Please transcribe exactly, and only, the lines of the data below between the line holding "Image resolution: width=1652, height=2243." and the line holding "astra@astra.rs (522, 2083)", inclusive.

*** MATERIAL SHOWN ***

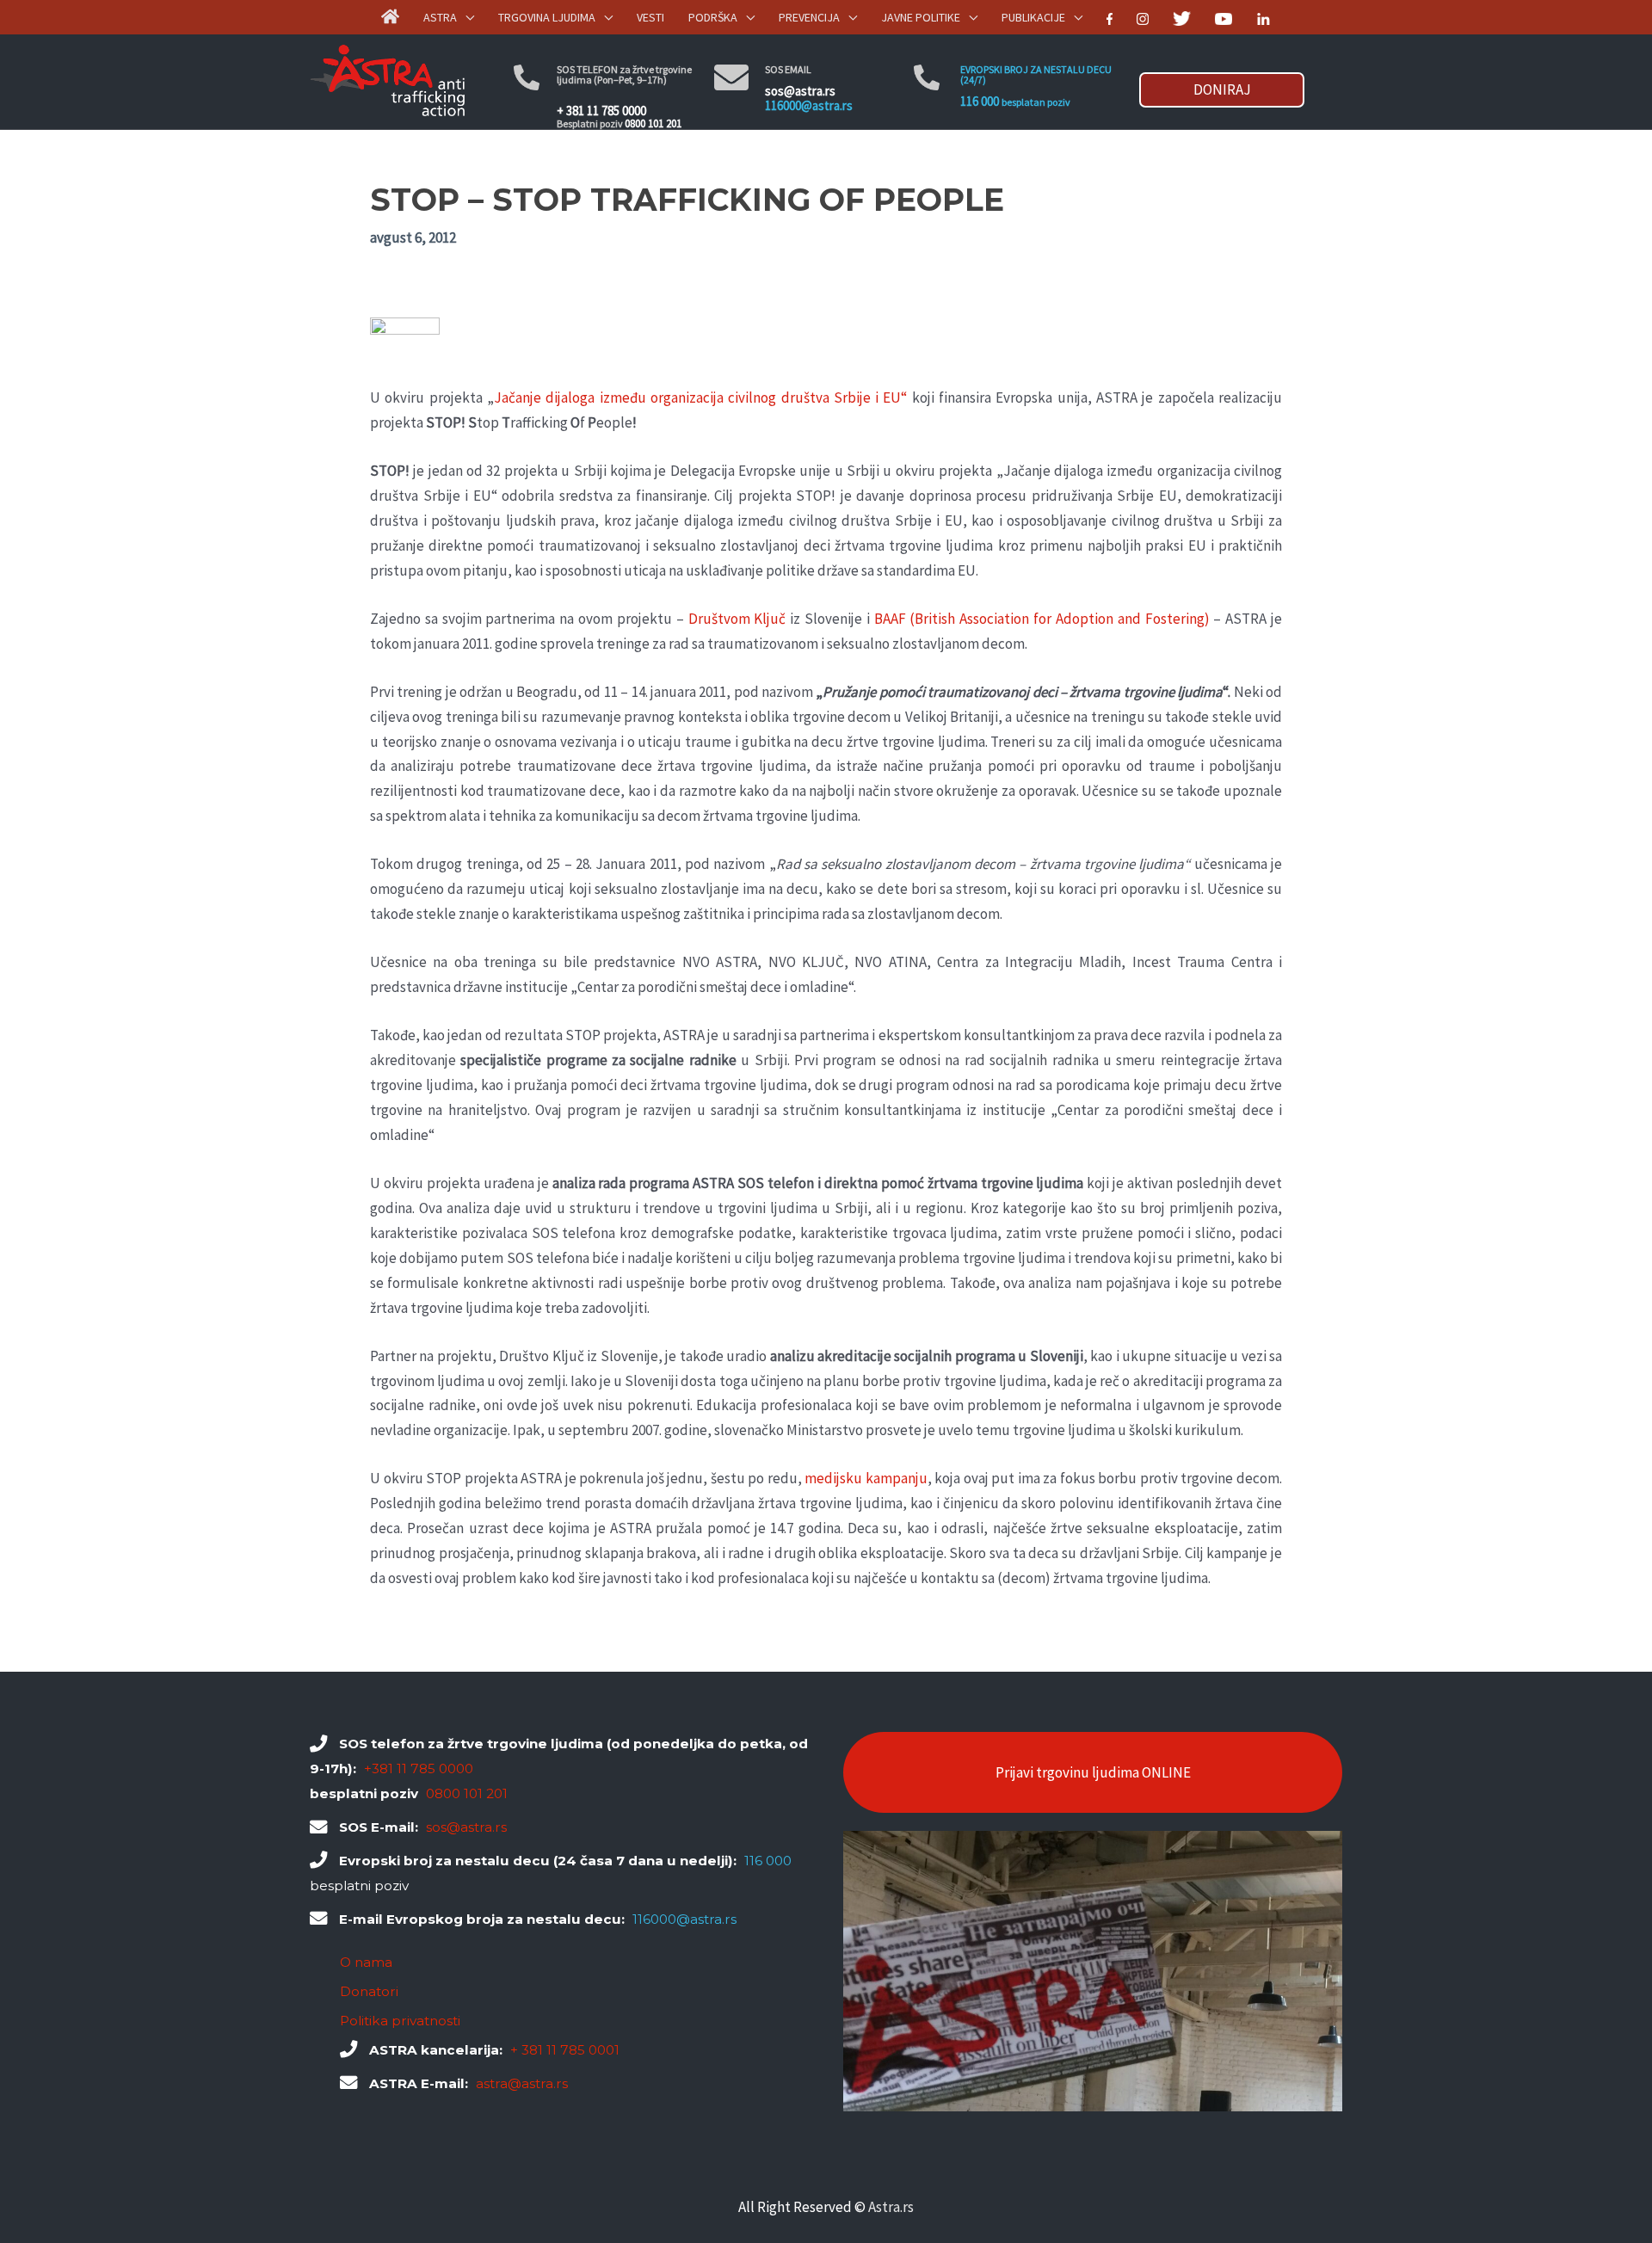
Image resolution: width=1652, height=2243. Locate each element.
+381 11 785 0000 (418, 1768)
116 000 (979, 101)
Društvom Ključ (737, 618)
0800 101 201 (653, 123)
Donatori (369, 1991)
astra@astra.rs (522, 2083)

***
*** MATERIAL SHOWN ***

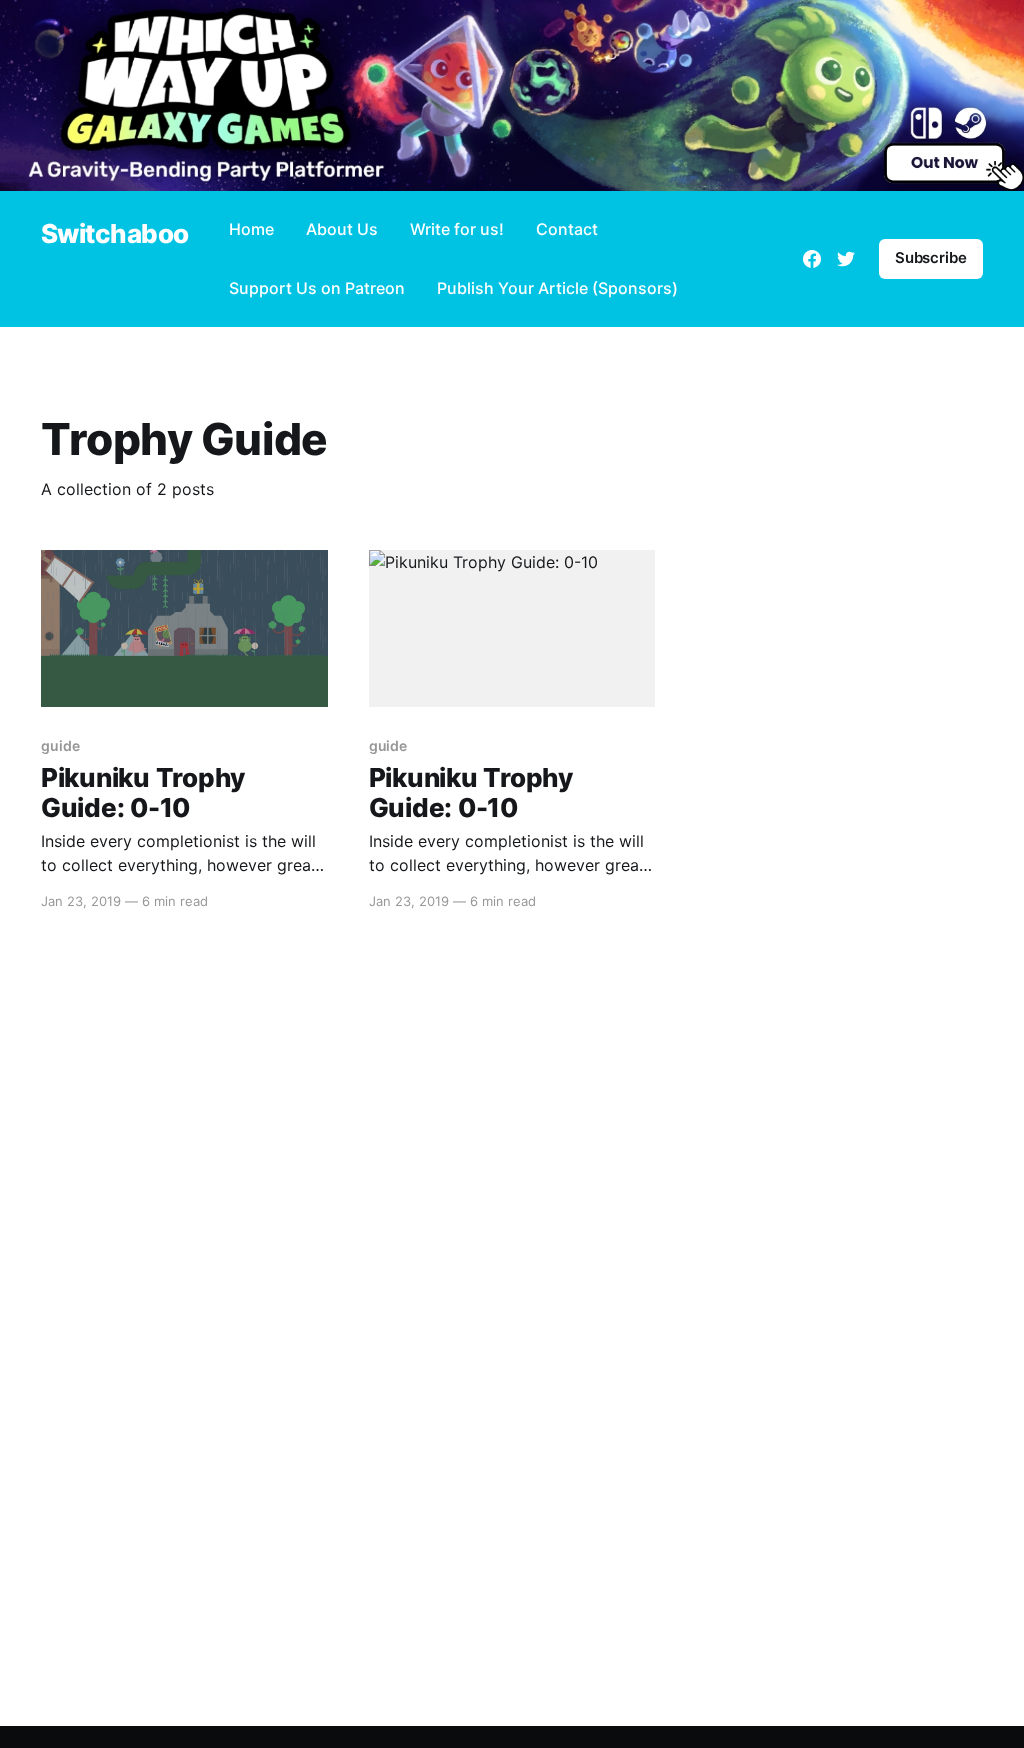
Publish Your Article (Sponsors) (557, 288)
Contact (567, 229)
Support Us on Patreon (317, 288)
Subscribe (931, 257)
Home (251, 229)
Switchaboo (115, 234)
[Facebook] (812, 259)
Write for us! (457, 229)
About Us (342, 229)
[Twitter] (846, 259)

***
*** MATERIAL SHOWN ***

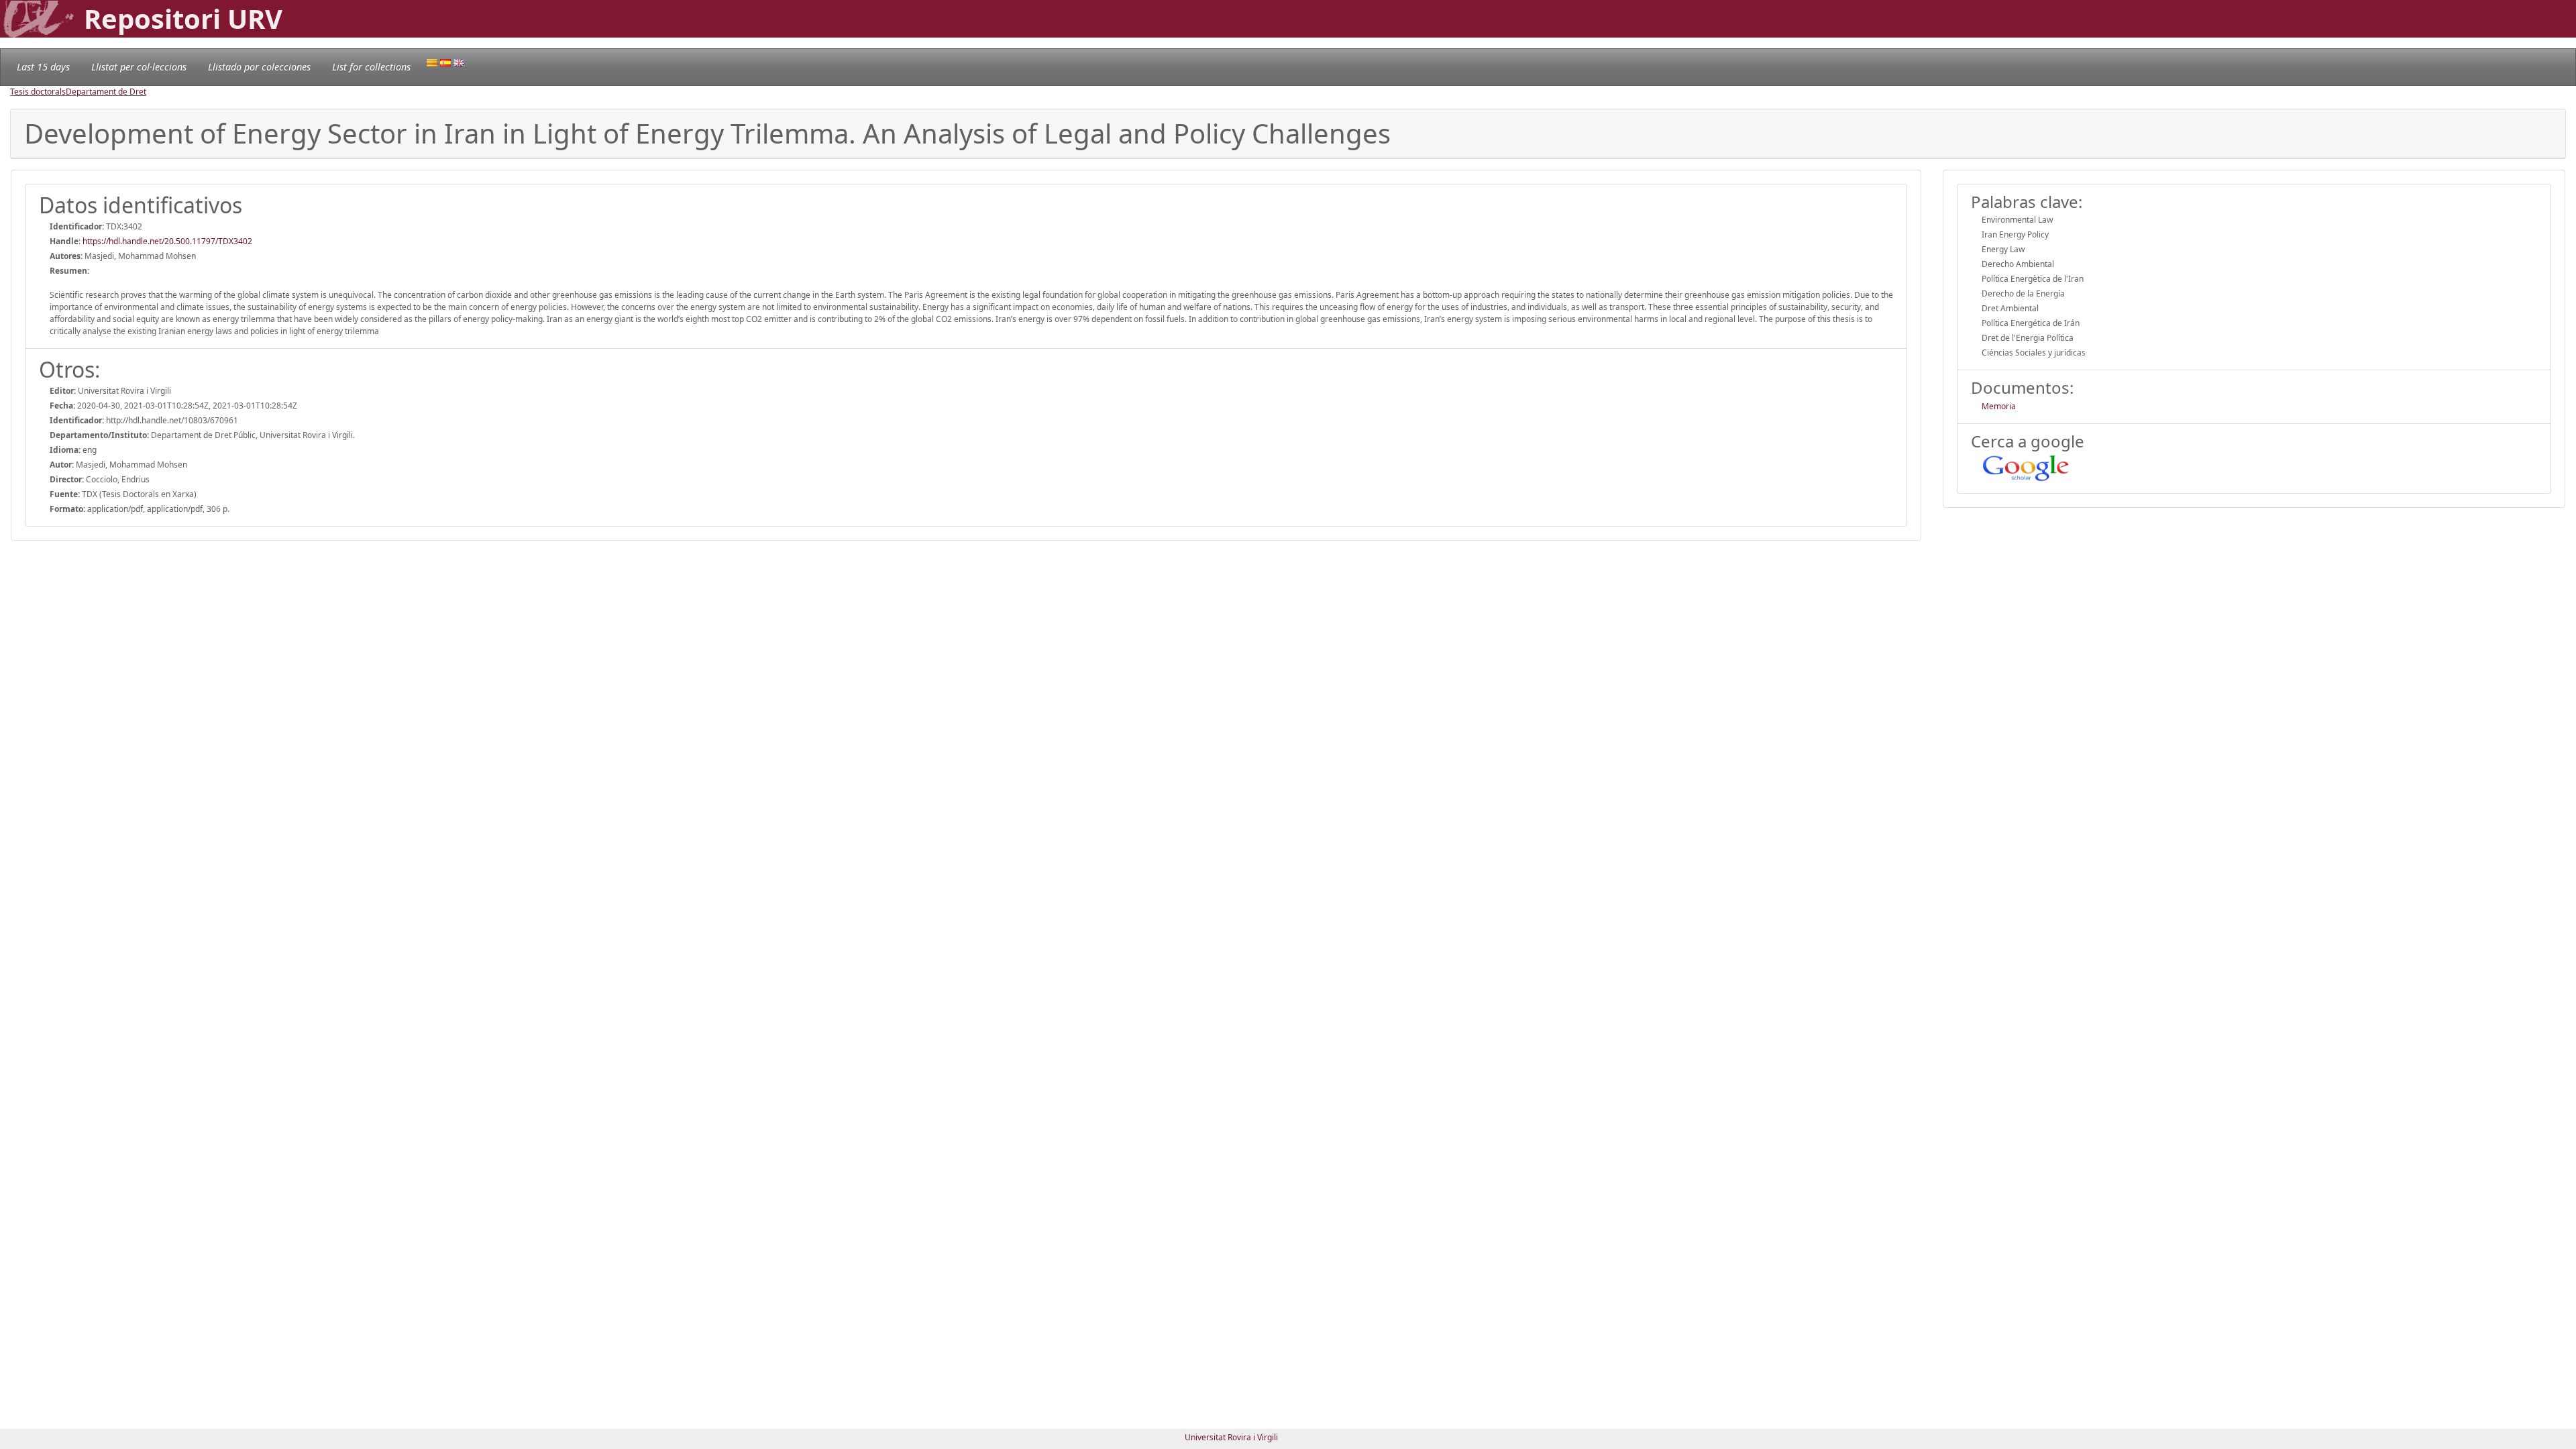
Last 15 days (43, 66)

***

> **ANSWER AREA**
Image resolution: width=1652, height=2243. Locate each element.
+381 11 785 0000 (418, 1768)
116 000 (979, 101)
Društvom Ključ (737, 618)
0800 101 201 (653, 123)
Donatori (369, 1991)
astra@astra.rs (522, 2083)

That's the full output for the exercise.